■ **引用文**:
=======
ぎんゆうしじんになりたい男のブログ

キングコングバンディと猪木のボディスラムマッチみたいになってっけどよぉ by 上田晋也(くりいむしちゅー)

2、シェイクスピア

 シェイクスピアのアンビギュイティ(多義性):シェイクスピアにみる近代の以前以後
 『考えてみると、シェイクスピアは死後三百年にわたって、冷遇されつづけた。今我々の知るシェイクスピアは二十世紀のうんだものなのだ。本書前半の立役者たる王立協会が一六六〇年代にロンドンにできたために、いわば古典的な「イギリス」がそこで抹殺されてしまったこととも関係がある。
 歴史的には、ピューリタン清教徒)が出てきて(清教徒革命、一六四九)、ピューリタニズム以前のあらゆるものが排斥される。怪獣を売りの「ベオウルフ」(八世紀)から晦渋が売りのシェイクスピア劇やジョン・ダンの詩までアングロサクソン的といってよい伝統が、そこでいったん滅ぶ。
=======
■ **参考資料**:
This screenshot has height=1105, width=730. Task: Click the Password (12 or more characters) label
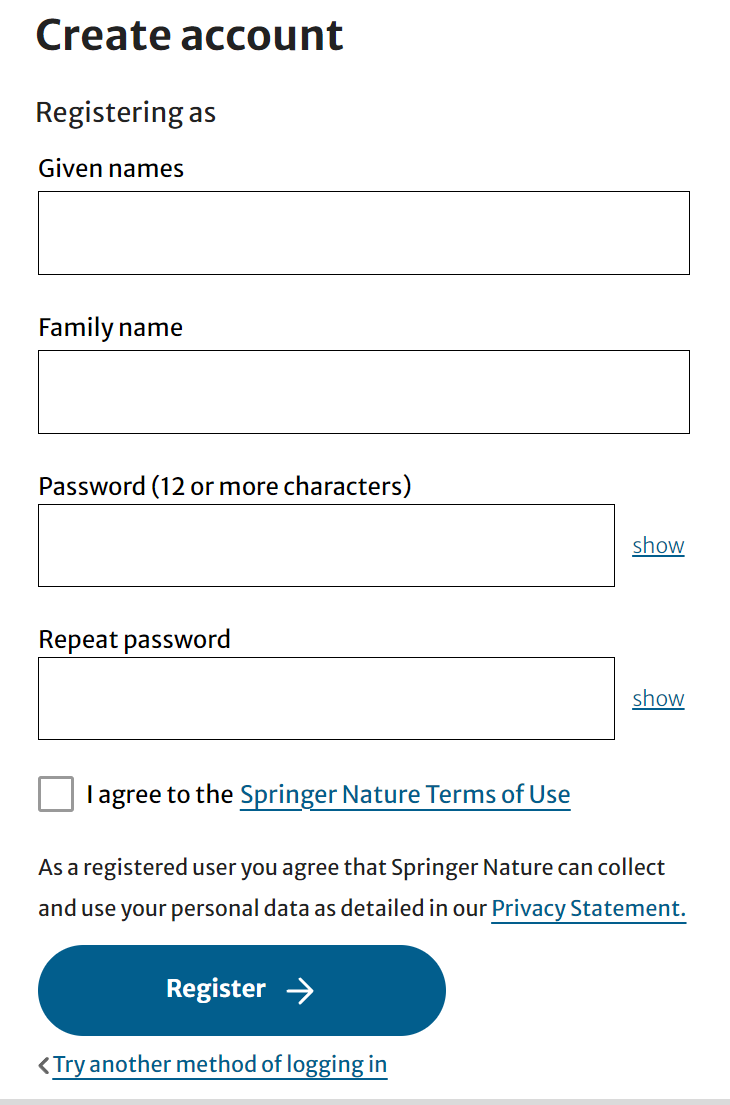click(225, 486)
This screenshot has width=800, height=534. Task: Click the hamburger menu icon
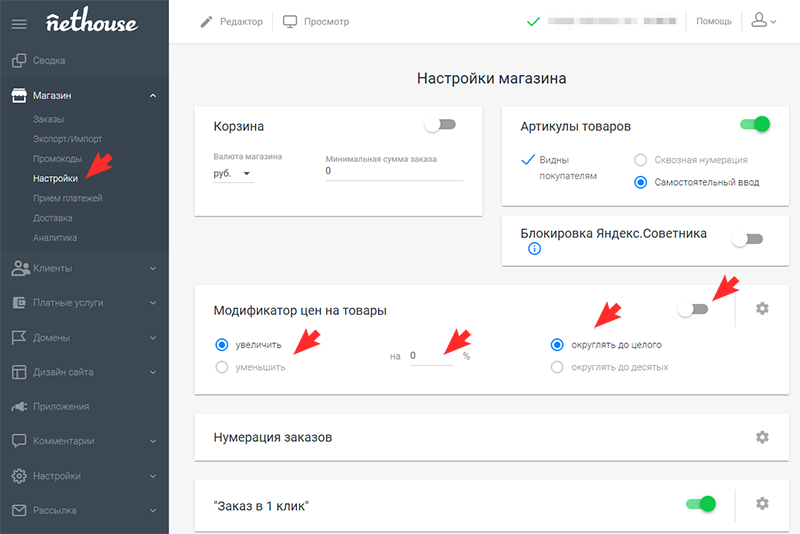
=======
■ **問題**: シェイクスピアの冷遇を論じた引用文について、最後の文に続く部分を書いてください。 資料は参照しなくてかまいません。

■ **解答**:
 晦渋といえば「アンビギュイティ(ambiguity)」という言葉がすぐに思い出される。日本語にはいまひとつピンと来る言葉がなく、「あいまいさ」と訳されていた。それをたとえば山口昌男氏は、「両義性」と訳すべきだと主張した。今は岩波文庫で読めるその「文化と両義性」は一九六〇年型知性にとって「アンビギュイティ」がいかに大事なものだったかの証だ。
 英文学研究の世界では、「アンビギュイティ」は「あいまいさ」ではなく「両義性」「多義性」という意味だとする積極的な転換が問題の一九二〇年代にすでにあらわれ、そこから一世風靡のニュー・クリティシズム(新批評派)が出てきて、新批評派は文学作品の価値をアンビギュイティ、パラドックス、そしてアイロニーの使い方の上手いか下手かに置いた。どれも、Aの表現で実はBを意味する表現方法である。
 考えてみれば、一つの文学でも、とらえ方によっては、七つも八つも意味を持つ。それでいいのではないかというのがアンビギュイティやパラドックスである。(御略)』
 アンビギュイティの例として、「ハムレット」の台詞、「アイアムトゥーマッチインザサン」を挙げる。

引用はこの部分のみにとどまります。